WHAT YOU ARE ASKED TO DO: Return every entry in full, with no alterations.

[Dataset records]
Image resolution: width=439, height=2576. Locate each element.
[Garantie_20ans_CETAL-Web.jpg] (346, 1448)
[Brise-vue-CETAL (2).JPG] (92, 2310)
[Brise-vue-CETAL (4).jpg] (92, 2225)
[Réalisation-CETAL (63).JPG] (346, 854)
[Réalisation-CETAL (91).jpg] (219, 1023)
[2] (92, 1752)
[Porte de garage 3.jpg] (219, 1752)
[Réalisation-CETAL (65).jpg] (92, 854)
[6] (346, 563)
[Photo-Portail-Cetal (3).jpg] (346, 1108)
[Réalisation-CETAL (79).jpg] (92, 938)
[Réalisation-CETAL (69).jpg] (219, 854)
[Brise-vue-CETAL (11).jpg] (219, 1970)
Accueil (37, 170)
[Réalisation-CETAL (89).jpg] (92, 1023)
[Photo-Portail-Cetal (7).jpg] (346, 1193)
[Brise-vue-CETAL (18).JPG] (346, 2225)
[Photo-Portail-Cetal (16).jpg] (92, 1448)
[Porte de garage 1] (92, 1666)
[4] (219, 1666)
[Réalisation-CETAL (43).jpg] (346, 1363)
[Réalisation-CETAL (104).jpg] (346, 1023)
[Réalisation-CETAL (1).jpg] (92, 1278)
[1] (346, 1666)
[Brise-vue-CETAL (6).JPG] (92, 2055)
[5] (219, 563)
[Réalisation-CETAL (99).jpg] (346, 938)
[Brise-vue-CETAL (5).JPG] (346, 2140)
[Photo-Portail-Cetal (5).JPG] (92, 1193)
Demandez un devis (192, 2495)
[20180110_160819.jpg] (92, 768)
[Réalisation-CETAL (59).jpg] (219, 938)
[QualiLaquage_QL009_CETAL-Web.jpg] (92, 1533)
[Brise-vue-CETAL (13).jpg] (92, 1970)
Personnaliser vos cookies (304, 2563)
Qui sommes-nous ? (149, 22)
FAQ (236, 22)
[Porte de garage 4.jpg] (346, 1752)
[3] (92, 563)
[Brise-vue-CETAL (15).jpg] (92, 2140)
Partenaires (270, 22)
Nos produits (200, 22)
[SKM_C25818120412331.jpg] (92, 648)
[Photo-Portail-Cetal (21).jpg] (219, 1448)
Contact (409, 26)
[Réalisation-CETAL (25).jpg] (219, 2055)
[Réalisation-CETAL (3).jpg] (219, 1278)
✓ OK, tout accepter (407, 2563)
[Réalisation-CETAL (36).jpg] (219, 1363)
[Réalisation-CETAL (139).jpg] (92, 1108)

SOLUTION:
Image resolution: width=439, height=2576. Locate each element.
[Garantie_20ans_CETAL-Web.jpg] (346, 1448)
[Brise-vue-CETAL (2).JPG] (92, 2310)
[Brise-vue-CETAL (4).jpg] (92, 2225)
[Réalisation-CETAL (63).JPG] (346, 854)
[Réalisation-CETAL (91).jpg] (219, 1023)
[2] (92, 1752)
[Porte de garage 3.jpg] (219, 1752)
[Réalisation-CETAL (65).jpg] (92, 854)
[6] (346, 563)
[Photo-Portail-Cetal (3).jpg] (346, 1108)
[Réalisation-CETAL (79).jpg] (92, 938)
[Réalisation-CETAL (69).jpg] (219, 854)
[Brise-vue-CETAL (11).jpg] (219, 1970)
Accueil (37, 170)
[Réalisation-CETAL (89).jpg] (92, 1023)
[Photo-Portail-Cetal (7).jpg] (346, 1193)
[Brise-vue-CETAL (18).JPG] (346, 2225)
[Photo-Portail-Cetal (16).jpg] (92, 1448)
[Porte de garage 1] (92, 1666)
[4] (219, 1666)
[Réalisation-CETAL (43).jpg] (346, 1363)
[Réalisation-CETAL (104).jpg] (346, 1023)
[Réalisation-CETAL (1).jpg] (92, 1278)
[1] (346, 1666)
[Brise-vue-CETAL (6).JPG] (92, 2055)
[5] (219, 563)
[Réalisation-CETAL (99).jpg] (346, 938)
[Brise-vue-CETAL (5).JPG] (346, 2140)
[Photo-Portail-Cetal (5).JPG] (92, 1193)
Demandez un devis (192, 2495)
[20180110_160819.jpg] (92, 768)
[Réalisation-CETAL (59).jpg] (219, 938)
[QualiLaquage_QL009_CETAL-Web.jpg] (92, 1533)
[Brise-vue-CETAL (13).jpg] (92, 1970)
Personnaliser vos cookies (304, 2563)
Qui sommes-nous ? (149, 22)
FAQ (236, 22)
[Porte de garage 4.jpg] (346, 1752)
[3] (92, 563)
[Brise-vue-CETAL (15).jpg] (92, 2140)
Partenaires (270, 22)
Nos produits (200, 22)
[SKM_C25818120412331.jpg] (92, 648)
[Photo-Portail-Cetal (21).jpg] (219, 1448)
Contact (409, 26)
[Réalisation-CETAL (25).jpg] (219, 2055)
[Réalisation-CETAL (3).jpg] (219, 1278)
✓ OK, tout accepter (407, 2563)
[Réalisation-CETAL (36).jpg] (219, 1363)
[Réalisation-CETAL (139).jpg] (92, 1108)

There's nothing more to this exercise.